Menyampaikan secara terbuka kekecewaan terhadap jajaran yang dipimpin sendiri, pada wilayah kewenangan yang sepenuhnya di bawah kendalinya, mau tidak mau mengundang sejumlah kecurigaan.
Pertama, seperti yang disampaikan di atas tadi, apakah benar kegelisahannya sudah begitu parah hingga mengarah putus asa?
Sebab, ungkapan tersebut, sedikit banyak akan mempermalukan pimpinan atau pejabat teras yang terkait. Mungkin mereka sudah bekerja mati-matian. Tapi tetap tak berhasil. Bukan tak mungkin pula jika ada alasan berbeda selain soal kebecusan tadi. Hal yang bisa diidentifikasi kalau dia bersedia dan mampu 'mengaudit' anak buahnya. Terkait pemahaman kewenangan, tugas, maupun tanggung jawab yang sudah diserahkan. Setelah itu, baru bisa dimaklumi apakah yang bersangkutan becus atau tidak.
Tapi mungkin pula karena syarat cukup dan perlunya tak pernah beliau penuhi. Atau perintah yang disampaikan bertentangan dengan kewenangan, tugas, maupun tanggung jawab lain yang diberikan. Baik terhadap pejabat yang bersangkutan maupun kepada instansi yang lain.
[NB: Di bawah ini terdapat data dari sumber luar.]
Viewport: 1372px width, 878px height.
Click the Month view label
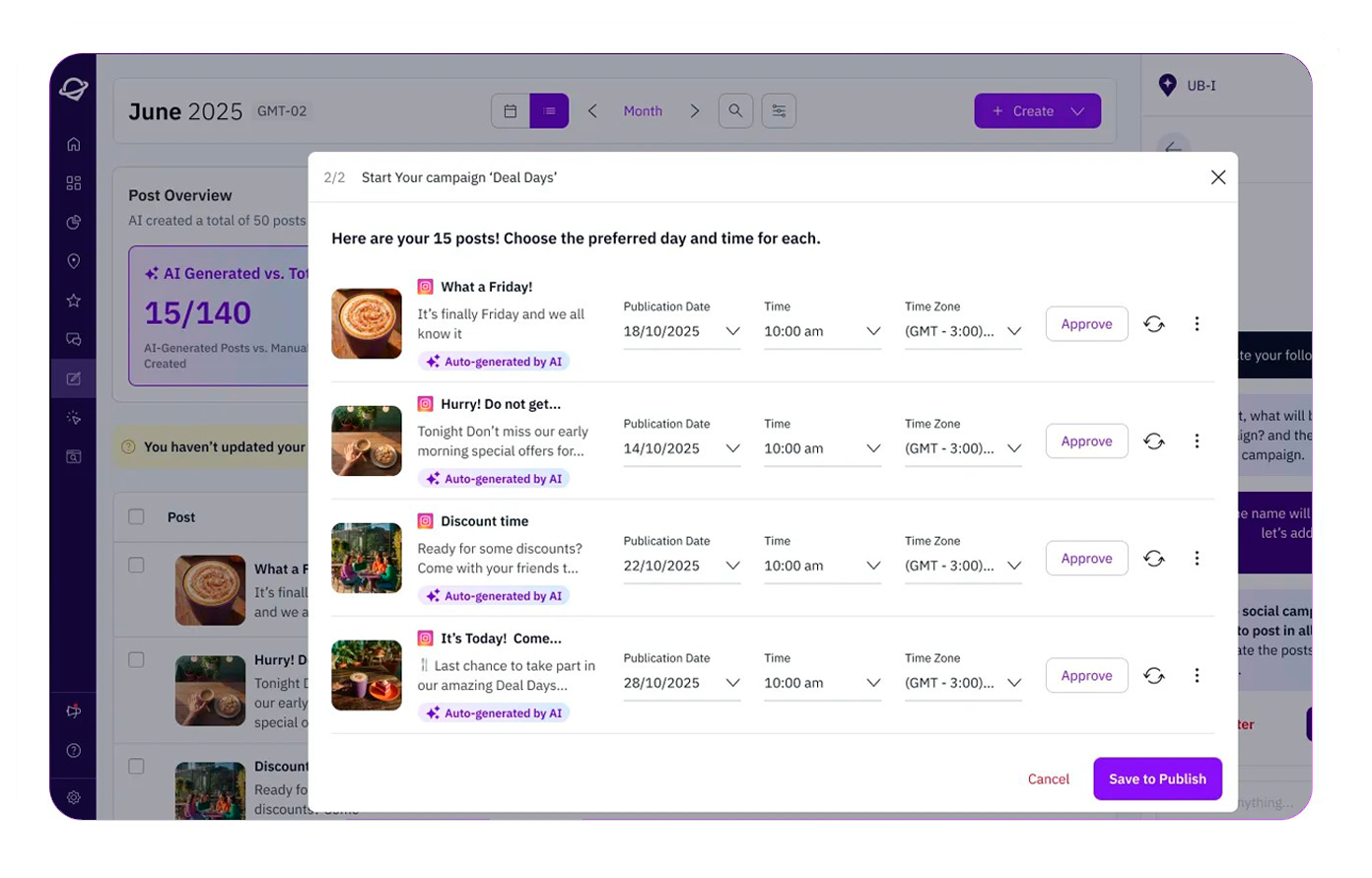643,111
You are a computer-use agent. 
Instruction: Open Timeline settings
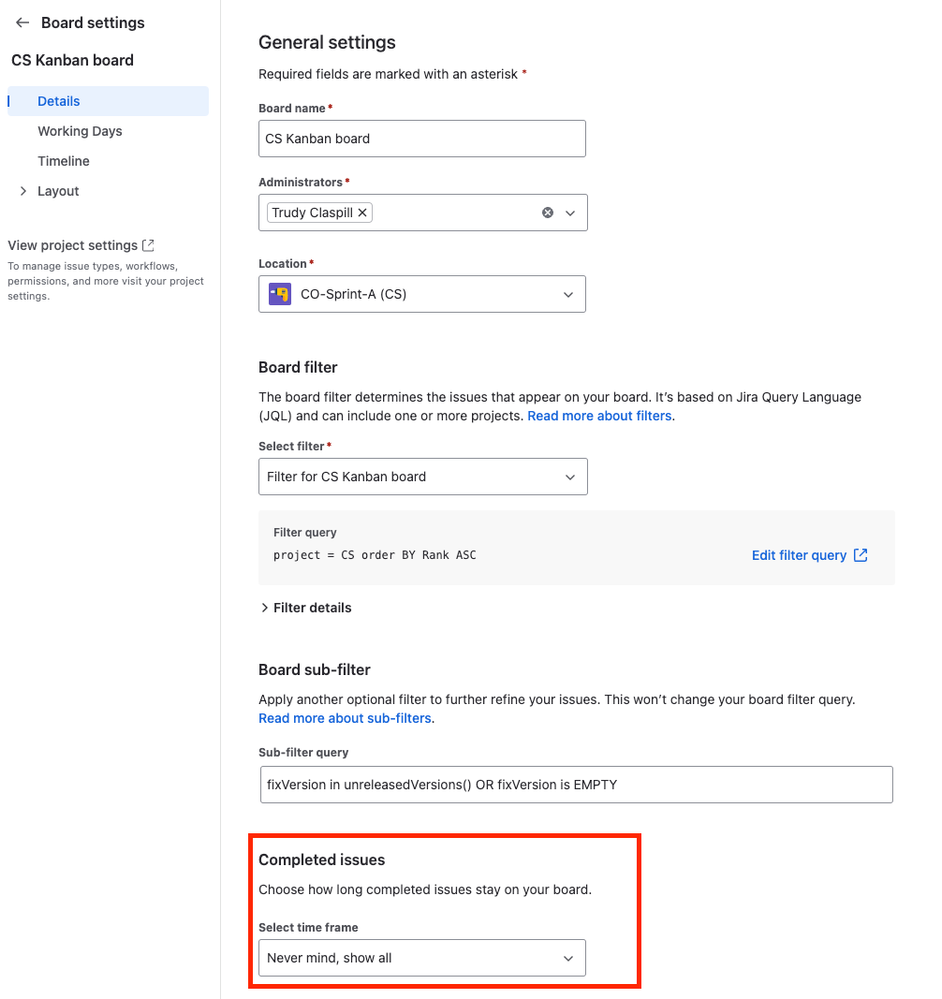click(x=63, y=161)

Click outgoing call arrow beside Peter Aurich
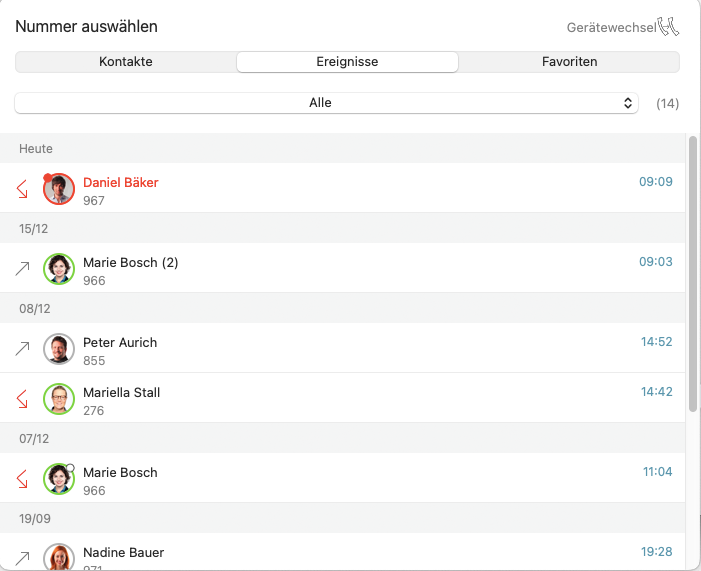[x=22, y=349]
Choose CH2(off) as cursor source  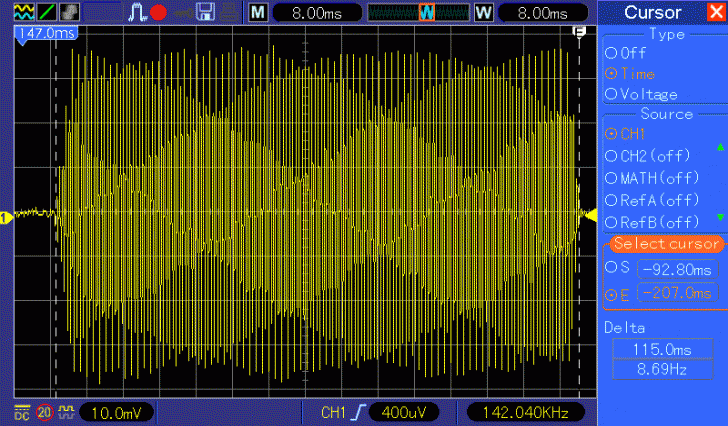(x=648, y=156)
Hal yang menyebabkan mereka yang di bawah bingung sendiri.
Hanya Jokowi yang tahu.
+++
Apakah mungkin Jokowi ingin 'mengadu' kepada sosok-sosok berpengaruh yang mrmpengaruhinya?
Bahwa orang-orang yang dititipkan untuk dipilih dan diangkatnya, tak kompeten. Atau saran -- tentu bukan perintah karena beliau adalah pemimpin tertinggi -- yang diturutinya jadi masalah. Artinya, dia kecewa karena tak berdaya.
Kalau demikian, berarti Joko Widodo tak merdeka. Mungkin ada definisi baru tentang 'prerogatif' yang belum dimaklumi khalayak luas.
Persoalannya, mungkinkah kekuatan-kekuatan hebat itu bersimpati terhadap kekecewaan terbuka yang diutarakan Joko Widodo?
+++
Tapi jangan-jangan Joko Widodo ingin 'curcol' kepada masyarakat luas, terutama mereka yang telah memilihnya kembali kemarin?